When reading the Bible everyone always says to skim or skip the genealogies. They say they’re boring or unimportant and just slow us down in getting to the good stuff, but they’re wrong. The genealogies ARE the good stuff.

Matthew 1 shows us God’s faithfulness through the generations. In good times and bad, prosperity and slavery, He was with the Israelites, steadily leading them toward the point in time when He would send Jesus to Earth. It’s just a long list of names, but there is SO MUCH meaning in each one. Each name is a story of God’s faithfulness and intentionality, using simple individuals to help weave together a beautiful story of redemption, culminating in the Easter story, where Jesus made the ultimate sacrifice to save humanity.

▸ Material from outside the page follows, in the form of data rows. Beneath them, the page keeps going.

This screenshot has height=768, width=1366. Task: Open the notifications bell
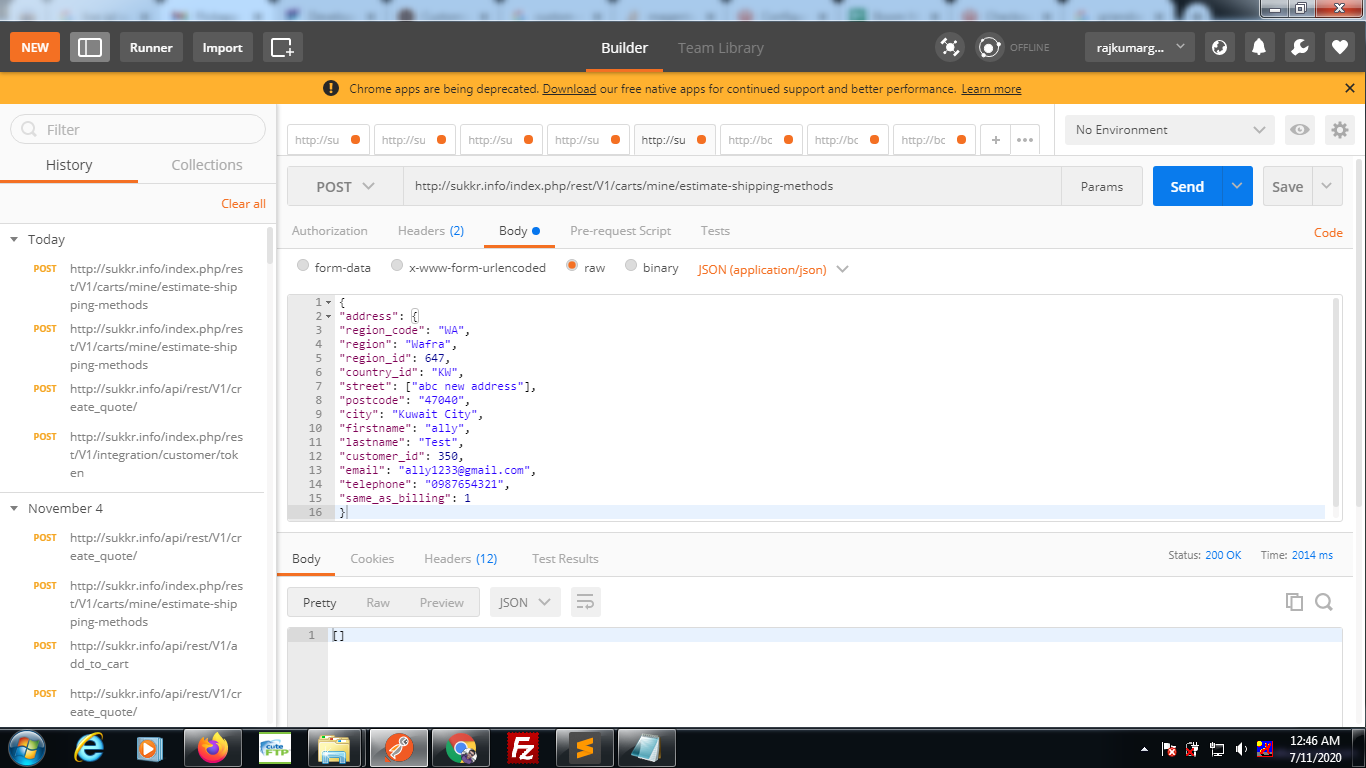point(1259,47)
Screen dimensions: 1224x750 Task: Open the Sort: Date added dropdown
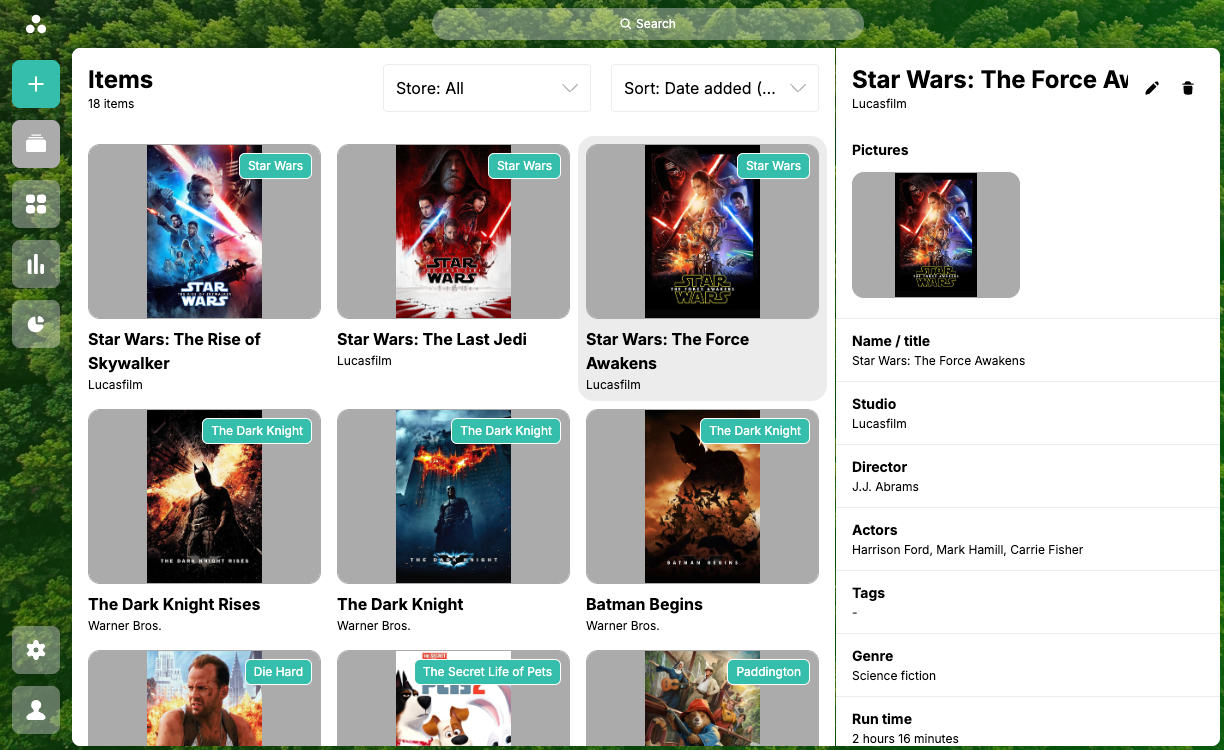click(x=714, y=88)
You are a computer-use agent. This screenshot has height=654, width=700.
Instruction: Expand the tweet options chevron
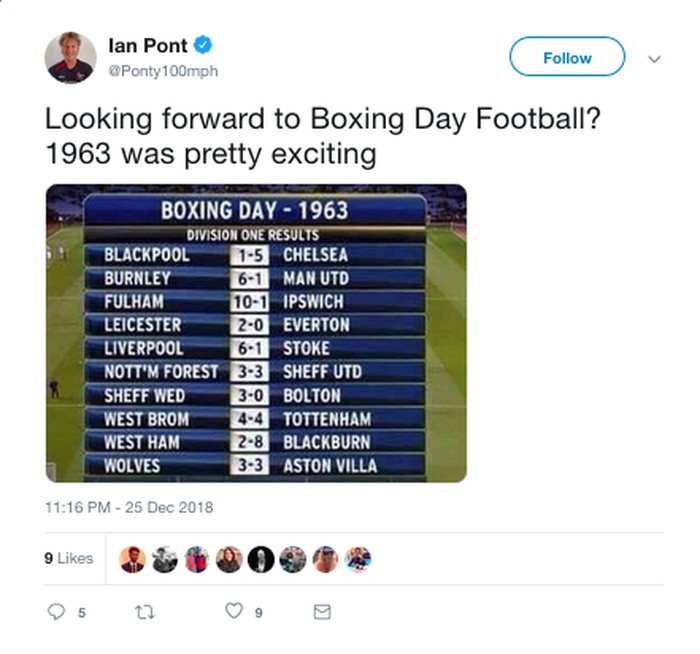[x=655, y=59]
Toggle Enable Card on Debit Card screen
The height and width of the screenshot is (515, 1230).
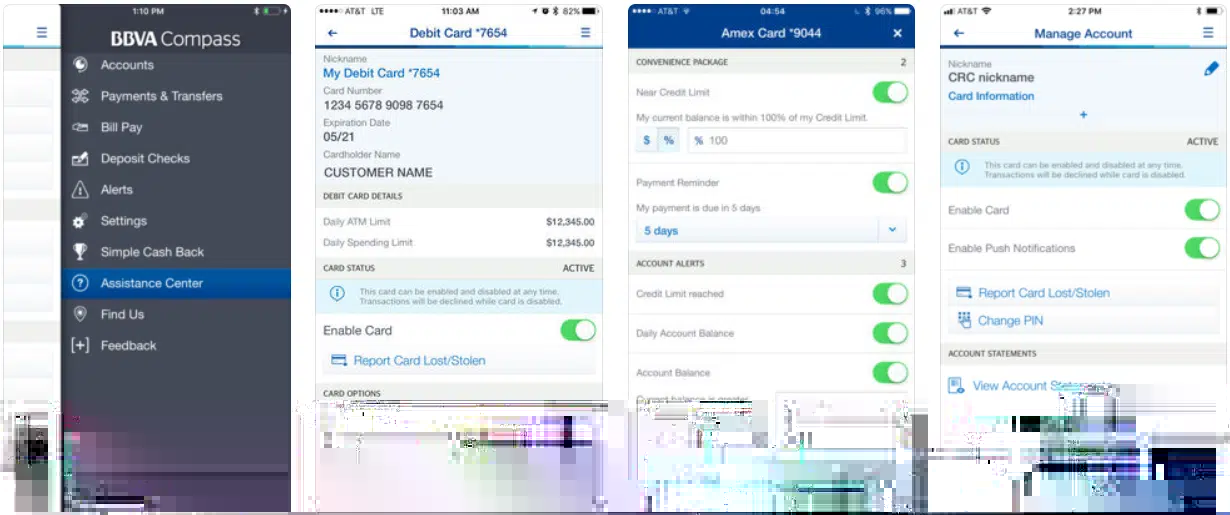tap(577, 330)
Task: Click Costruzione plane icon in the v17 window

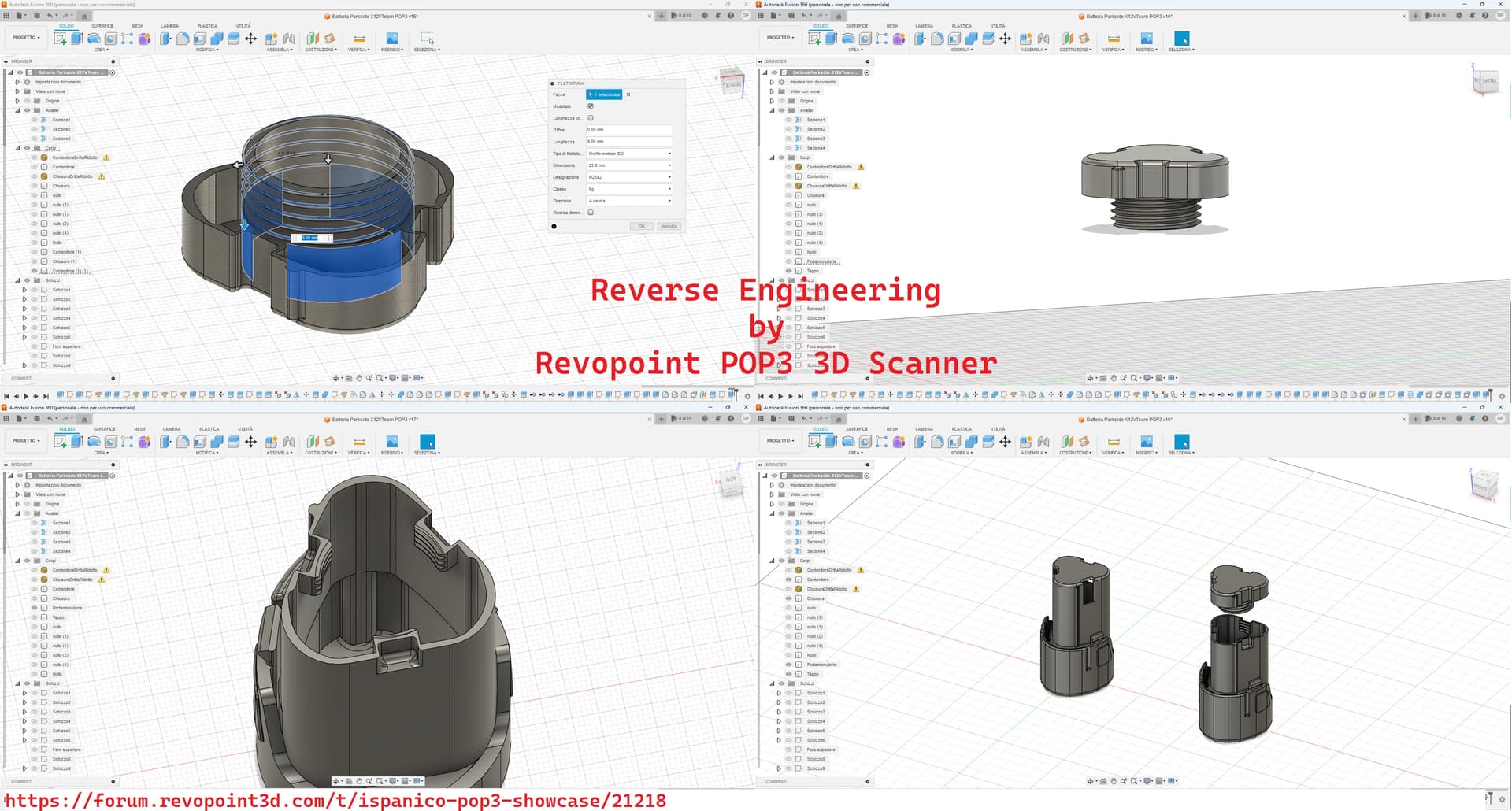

The more we study the Old Testament — the one people call boring or irrelevant or too hard to apply or hard to read — the richer this chapter of Matthew gets. Matthew was Jewish. He was trying to methodically lay this out for his contemporaries to see that Jesus really was the Messiah. The Jewish people who read this would have known the context behind each name through their deep study of the scriptures. When we know the stories behind these names we are better able to understand God’s heart for people and its redemptive nature. The ancestors of Christ weren’t all super-human people of faith. They didn’t live perfect lives, they didn’t do everything in a cookie-cutter manner, just how you’d expect them to act when knowing they’re the ancestors of Jesus, the perfect lamb.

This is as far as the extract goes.